§ **Work to complete**
Copy every one of the records below word for word, with no changes.

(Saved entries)
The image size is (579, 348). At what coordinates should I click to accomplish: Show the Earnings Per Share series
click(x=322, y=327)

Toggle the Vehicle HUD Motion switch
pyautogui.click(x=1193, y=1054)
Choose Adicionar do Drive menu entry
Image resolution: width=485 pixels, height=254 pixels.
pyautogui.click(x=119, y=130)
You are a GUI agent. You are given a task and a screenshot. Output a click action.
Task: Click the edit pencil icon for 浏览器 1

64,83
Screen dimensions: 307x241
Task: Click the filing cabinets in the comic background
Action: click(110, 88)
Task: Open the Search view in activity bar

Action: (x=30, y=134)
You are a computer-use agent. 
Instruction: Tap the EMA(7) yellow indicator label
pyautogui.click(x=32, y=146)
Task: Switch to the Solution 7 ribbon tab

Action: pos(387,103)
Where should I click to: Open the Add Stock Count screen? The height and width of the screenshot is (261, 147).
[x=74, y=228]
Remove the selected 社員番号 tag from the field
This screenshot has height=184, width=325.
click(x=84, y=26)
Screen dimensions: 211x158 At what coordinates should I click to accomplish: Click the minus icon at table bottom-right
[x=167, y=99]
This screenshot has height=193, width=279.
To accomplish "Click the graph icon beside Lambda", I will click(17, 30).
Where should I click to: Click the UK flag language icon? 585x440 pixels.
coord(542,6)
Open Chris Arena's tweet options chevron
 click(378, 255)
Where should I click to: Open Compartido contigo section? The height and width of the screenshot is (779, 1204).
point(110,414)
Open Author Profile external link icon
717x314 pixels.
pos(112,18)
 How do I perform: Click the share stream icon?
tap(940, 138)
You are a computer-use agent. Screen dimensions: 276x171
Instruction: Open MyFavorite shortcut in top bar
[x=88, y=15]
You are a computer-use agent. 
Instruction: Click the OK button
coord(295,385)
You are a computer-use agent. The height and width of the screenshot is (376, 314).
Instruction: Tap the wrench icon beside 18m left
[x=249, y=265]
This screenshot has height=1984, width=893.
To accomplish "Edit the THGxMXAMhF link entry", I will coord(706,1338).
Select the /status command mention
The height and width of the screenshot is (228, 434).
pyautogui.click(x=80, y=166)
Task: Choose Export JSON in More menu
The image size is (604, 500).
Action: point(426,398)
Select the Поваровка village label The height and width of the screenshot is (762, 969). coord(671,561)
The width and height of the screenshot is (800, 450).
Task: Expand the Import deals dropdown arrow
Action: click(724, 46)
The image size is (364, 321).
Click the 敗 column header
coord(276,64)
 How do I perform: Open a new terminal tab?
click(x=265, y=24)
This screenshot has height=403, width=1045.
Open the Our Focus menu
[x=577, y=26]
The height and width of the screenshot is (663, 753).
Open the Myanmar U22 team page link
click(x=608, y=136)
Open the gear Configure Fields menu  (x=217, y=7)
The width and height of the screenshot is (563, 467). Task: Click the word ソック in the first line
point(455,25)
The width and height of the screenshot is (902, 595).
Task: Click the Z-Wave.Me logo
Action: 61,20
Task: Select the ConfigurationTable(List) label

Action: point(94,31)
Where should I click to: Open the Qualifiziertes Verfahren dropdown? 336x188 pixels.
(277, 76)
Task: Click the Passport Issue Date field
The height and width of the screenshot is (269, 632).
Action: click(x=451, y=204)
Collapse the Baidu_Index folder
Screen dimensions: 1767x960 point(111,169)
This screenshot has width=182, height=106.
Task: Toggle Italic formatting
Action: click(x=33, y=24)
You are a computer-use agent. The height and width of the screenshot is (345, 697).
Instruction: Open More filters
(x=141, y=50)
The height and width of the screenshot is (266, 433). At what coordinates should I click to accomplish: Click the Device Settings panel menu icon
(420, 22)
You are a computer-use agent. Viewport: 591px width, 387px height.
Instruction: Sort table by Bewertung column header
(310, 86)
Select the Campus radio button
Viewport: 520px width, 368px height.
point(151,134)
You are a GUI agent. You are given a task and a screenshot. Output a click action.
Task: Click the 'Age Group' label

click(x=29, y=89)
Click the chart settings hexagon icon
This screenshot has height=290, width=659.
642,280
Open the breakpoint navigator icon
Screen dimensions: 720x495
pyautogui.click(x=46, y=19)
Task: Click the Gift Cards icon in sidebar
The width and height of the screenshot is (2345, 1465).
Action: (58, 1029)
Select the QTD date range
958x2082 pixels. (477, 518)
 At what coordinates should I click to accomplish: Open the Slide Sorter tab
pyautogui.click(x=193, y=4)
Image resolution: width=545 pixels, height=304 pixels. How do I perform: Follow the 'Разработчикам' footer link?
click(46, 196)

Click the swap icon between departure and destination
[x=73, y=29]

§ **Worked solution**
The image size is (579, 348). At what coordinates should I click to accomplish: Show the Earnings Per Share series
click(x=322, y=327)

Toggle the Vehicle HUD Motion switch
pyautogui.click(x=1193, y=1054)
Choose Adicionar do Drive menu entry
Image resolution: width=485 pixels, height=254 pixels.
pyautogui.click(x=119, y=130)
You are a GUI agent. You are given a task and a screenshot. Output a click action.
Task: Click the edit pencil icon for 浏览器 1

64,83
Screen dimensions: 307x241
Task: Click the filing cabinets in the comic background
Action: click(110, 88)
Task: Open the Search view in activity bar

Action: (x=30, y=134)
You are a computer-use agent. 
Instruction: Tap the EMA(7) yellow indicator label
pyautogui.click(x=32, y=146)
Task: Switch to the Solution 7 ribbon tab

Action: pos(387,103)
Where should I click to: Open the Add Stock Count screen? The height and width of the screenshot is (261, 147).
[x=74, y=228]
Remove the selected 社員番号 tag from the field
This screenshot has height=184, width=325.
click(x=84, y=26)
Screen dimensions: 211x158 At what coordinates should I click to accomplish: Click the minus icon at table bottom-right
[x=167, y=99]
This screenshot has height=193, width=279.
To accomplish "Click the graph icon beside Lambda", I will click(17, 30).
Where should I click to: Click the UK flag language icon? 585x440 pixels.
coord(542,6)
Open Chris Arena's tweet options chevron
 click(378, 255)
Where should I click to: Open Compartido contigo section? The height and width of the screenshot is (779, 1204).
point(110,414)
Open Author Profile external link icon
717x314 pixels.
pos(112,18)
 How do I perform: Click the share stream icon?
tap(940, 138)
You are a computer-use agent. Screen dimensions: 276x171
Instruction: Open MyFavorite shortcut in top bar
[x=88, y=15]
You are a computer-use agent. 
Instruction: Click the OK button
coord(295,385)
You are a computer-use agent. The height and width of the screenshot is (376, 314).
Instruction: Tap the wrench icon beside 18m left
[x=249, y=265]
This screenshot has height=1984, width=893.
To accomplish "Edit the THGxMXAMhF link entry", I will coord(706,1338).
Select the /status command mention
The height and width of the screenshot is (228, 434).
pyautogui.click(x=80, y=166)
Task: Choose Export JSON in More menu
The image size is (604, 500).
Action: point(426,398)
Select the Поваровка village label The height and width of the screenshot is (762, 969). coord(671,561)
The width and height of the screenshot is (800, 450).
Task: Expand the Import deals dropdown arrow
Action: click(724, 46)
The image size is (364, 321).
Click the 敗 column header
coord(276,64)
 How do I perform: Open a new terminal tab?
click(x=265, y=24)
This screenshot has height=403, width=1045.
Open the Our Focus menu
[x=577, y=26]
The height and width of the screenshot is (663, 753).
Open the Myanmar U22 team page link
click(x=608, y=136)
Open the gear Configure Fields menu  (x=217, y=7)
The width and height of the screenshot is (563, 467). Task: Click the word ソック in the first line
point(455,25)
The width and height of the screenshot is (902, 595).
Task: Click the Z-Wave.Me logo
Action: 61,20
Task: Select the ConfigurationTable(List) label

Action: point(94,31)
Where should I click to: Open the Qualifiziertes Verfahren dropdown? 336x188 pixels.
(277, 76)
Task: Click the Passport Issue Date field
The height and width of the screenshot is (269, 632).
Action: click(x=451, y=204)
Collapse the Baidu_Index folder
Screen dimensions: 1767x960 point(111,169)
This screenshot has width=182, height=106.
Task: Toggle Italic formatting
Action: click(x=33, y=24)
You are a computer-use agent. The height and width of the screenshot is (345, 697).
Instruction: Open More filters
(x=141, y=50)
The height and width of the screenshot is (266, 433). At what coordinates should I click to accomplish: Click the Device Settings panel menu icon
(420, 22)
You are a computer-use agent. Viewport: 591px width, 387px height.
Instruction: Sort table by Bewertung column header
(310, 86)
Select the Campus radio button
Viewport: 520px width, 368px height.
point(151,134)
You are a GUI agent. You are given a task and a screenshot. Output a click action.
Task: Click the 'Age Group' label

click(x=29, y=89)
Click the chart settings hexagon icon
This screenshot has height=290, width=659.
642,280
Open the breakpoint navigator icon
Screen dimensions: 720x495
pyautogui.click(x=46, y=19)
Task: Click the Gift Cards icon in sidebar
The width and height of the screenshot is (2345, 1465).
Action: (58, 1029)
Select the QTD date range
958x2082 pixels. (477, 518)
 At what coordinates should I click to accomplish: Open the Slide Sorter tab
pyautogui.click(x=193, y=4)
Image resolution: width=545 pixels, height=304 pixels. How do I perform: Follow the 'Разработчикам' footer link?
click(46, 196)

Click the swap icon between departure and destination
[x=73, y=29]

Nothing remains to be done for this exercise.